On another occasion, Mr. Fortune, when at Ning-po, having been abroad all day, did not return to the city until nightfall. The city gates were closed, but, on knocking, he was admitted by the warder. Passing into the widest and finest street in the city, he observed a blaze of light and a general liveliness very unusual in any Chinese town after dark. The sounds of music fell upon his ear, the monotonous beat of the drum and gong, and the more pleasing and varied tones of several wind instruments. On approaching nearer he discovered that a public offering was being made to the gods, and it proved to be a more striking scene than he could have anticipated. The table was spread in the open street, and all the preparations were on a large and expensive scale. Instead of small dishes, whole animals were sacrificed. On one side of the table was placed a pig, on the other a sheep; the former, scraped clean in the usual fashion, the latter skinned; of both the entrails had been removed, and on both were placed flowers, an onion, and a knife. The other parts of the table groaned with the delicacies in vogue among the more respectable Chinese, such as fowls, ducks, numerous compound dishes, fruits, vegetables, and rice. At one end of the table, when the gods were supposed to sit during the meal, chairs were set; and chopsticks were laid in order by the side of every dish. The whole place glared with light, and wreaths of incense filled the air with sweet odours. At intervals, bands of musicians struck up the favourite national airs, which are all of a plaintive cast, and altogether the scene was a strange and curious revelation of human superstition.

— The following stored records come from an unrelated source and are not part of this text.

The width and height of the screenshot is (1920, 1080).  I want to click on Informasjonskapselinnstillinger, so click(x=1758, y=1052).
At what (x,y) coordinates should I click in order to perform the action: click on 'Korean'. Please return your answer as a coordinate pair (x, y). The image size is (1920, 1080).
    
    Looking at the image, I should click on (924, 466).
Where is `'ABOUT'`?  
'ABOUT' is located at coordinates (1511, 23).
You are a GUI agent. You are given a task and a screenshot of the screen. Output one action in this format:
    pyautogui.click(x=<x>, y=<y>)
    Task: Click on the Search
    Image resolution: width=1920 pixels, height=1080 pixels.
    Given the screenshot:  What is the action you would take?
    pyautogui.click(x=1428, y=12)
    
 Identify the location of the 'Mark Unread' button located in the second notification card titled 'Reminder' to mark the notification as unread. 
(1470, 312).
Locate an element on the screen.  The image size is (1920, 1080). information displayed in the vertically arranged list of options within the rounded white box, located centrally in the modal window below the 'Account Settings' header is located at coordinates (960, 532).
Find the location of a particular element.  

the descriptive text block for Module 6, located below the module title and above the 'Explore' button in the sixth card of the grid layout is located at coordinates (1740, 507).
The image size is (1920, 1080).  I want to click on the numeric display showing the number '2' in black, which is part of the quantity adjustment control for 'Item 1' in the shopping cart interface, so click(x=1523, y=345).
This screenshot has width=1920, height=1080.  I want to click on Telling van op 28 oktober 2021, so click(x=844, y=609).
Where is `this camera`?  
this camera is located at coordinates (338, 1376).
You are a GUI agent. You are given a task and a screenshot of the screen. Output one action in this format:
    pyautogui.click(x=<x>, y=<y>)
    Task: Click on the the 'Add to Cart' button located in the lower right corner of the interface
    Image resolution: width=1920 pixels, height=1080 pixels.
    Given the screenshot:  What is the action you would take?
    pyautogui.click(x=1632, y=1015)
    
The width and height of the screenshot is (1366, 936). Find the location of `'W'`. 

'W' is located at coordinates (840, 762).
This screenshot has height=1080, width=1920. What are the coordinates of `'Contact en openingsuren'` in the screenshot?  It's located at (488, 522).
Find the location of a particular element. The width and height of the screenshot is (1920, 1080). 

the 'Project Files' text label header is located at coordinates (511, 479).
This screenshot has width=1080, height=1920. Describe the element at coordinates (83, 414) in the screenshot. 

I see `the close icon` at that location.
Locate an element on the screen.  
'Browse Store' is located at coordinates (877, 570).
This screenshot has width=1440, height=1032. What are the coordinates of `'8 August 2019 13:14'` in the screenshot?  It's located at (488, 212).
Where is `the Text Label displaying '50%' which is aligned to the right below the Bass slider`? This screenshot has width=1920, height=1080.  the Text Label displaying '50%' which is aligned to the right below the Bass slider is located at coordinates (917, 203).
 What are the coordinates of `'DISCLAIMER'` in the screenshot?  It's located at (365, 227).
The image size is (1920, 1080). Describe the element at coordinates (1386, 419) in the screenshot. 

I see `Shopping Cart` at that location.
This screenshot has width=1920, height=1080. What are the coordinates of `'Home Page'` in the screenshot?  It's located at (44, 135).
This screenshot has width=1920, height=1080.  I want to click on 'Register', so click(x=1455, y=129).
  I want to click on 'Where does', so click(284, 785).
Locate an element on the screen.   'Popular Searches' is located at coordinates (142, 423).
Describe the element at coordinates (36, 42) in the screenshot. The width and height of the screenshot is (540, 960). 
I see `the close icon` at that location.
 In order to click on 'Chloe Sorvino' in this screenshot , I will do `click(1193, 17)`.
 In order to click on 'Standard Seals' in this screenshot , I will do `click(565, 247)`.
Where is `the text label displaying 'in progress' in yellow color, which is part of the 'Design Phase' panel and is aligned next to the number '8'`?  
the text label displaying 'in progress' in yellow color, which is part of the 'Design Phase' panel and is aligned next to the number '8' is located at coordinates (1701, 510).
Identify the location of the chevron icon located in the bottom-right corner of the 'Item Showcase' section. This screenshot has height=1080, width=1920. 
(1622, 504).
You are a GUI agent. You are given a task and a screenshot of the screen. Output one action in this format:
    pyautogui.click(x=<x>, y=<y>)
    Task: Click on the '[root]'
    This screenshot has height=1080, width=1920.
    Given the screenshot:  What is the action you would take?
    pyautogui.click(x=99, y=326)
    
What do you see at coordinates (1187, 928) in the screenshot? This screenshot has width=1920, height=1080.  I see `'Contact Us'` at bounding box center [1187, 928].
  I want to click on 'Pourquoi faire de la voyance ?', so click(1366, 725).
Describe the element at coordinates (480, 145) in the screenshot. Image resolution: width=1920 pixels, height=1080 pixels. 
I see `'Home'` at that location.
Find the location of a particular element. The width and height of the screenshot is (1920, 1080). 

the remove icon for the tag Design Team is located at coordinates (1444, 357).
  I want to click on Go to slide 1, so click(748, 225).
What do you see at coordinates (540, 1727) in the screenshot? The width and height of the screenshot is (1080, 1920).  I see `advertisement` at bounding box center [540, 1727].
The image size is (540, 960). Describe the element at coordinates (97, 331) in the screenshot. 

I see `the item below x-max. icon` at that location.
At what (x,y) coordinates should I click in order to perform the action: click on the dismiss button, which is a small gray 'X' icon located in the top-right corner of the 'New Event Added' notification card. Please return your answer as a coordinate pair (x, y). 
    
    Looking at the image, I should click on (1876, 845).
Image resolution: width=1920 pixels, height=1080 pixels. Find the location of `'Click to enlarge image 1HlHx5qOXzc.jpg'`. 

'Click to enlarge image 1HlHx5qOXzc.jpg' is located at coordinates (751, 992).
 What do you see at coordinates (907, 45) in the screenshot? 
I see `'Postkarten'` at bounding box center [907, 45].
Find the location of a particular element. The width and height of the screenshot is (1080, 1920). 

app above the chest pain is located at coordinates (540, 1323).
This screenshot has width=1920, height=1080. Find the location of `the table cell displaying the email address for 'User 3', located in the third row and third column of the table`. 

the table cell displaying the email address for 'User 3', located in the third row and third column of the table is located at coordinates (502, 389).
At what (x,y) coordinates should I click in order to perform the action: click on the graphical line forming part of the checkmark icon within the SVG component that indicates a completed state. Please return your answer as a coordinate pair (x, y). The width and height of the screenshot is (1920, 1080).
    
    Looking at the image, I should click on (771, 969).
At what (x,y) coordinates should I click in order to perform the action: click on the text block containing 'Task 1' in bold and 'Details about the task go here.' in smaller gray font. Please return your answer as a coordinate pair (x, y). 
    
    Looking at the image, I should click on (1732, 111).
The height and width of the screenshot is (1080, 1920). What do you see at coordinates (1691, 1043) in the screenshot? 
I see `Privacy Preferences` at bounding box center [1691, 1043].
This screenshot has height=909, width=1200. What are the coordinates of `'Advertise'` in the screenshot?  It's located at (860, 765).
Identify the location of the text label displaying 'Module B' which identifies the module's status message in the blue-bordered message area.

Processions in honour of the gods are of frequent occurrence. Mr. Fortune speaks of one which he saw at Shanghai as at least a mile in length. The gods, or josses, arrayed in the finest silks, were carried about in splendid sedan-chairs, in the centre of a long train of devotees, all superbly dressed for the occasion, and all bearing their different insignia of office. The dresses of the officials exactly resembled those of some of the attendants who figure in the suite of the higher mandarins. Some wore on the sides of their hats a broad fan, composed of peacock-feathers; others strutted in gaudy theatrical costumes, with two long black feathers stuck, like horns, in their low caps. The scowling executioners carried long conical black hats on their heads, and whips in their hands, for the prompt chastisement of the refractory. Bands of music, in different parts of the procession, played at intervals as it marched along.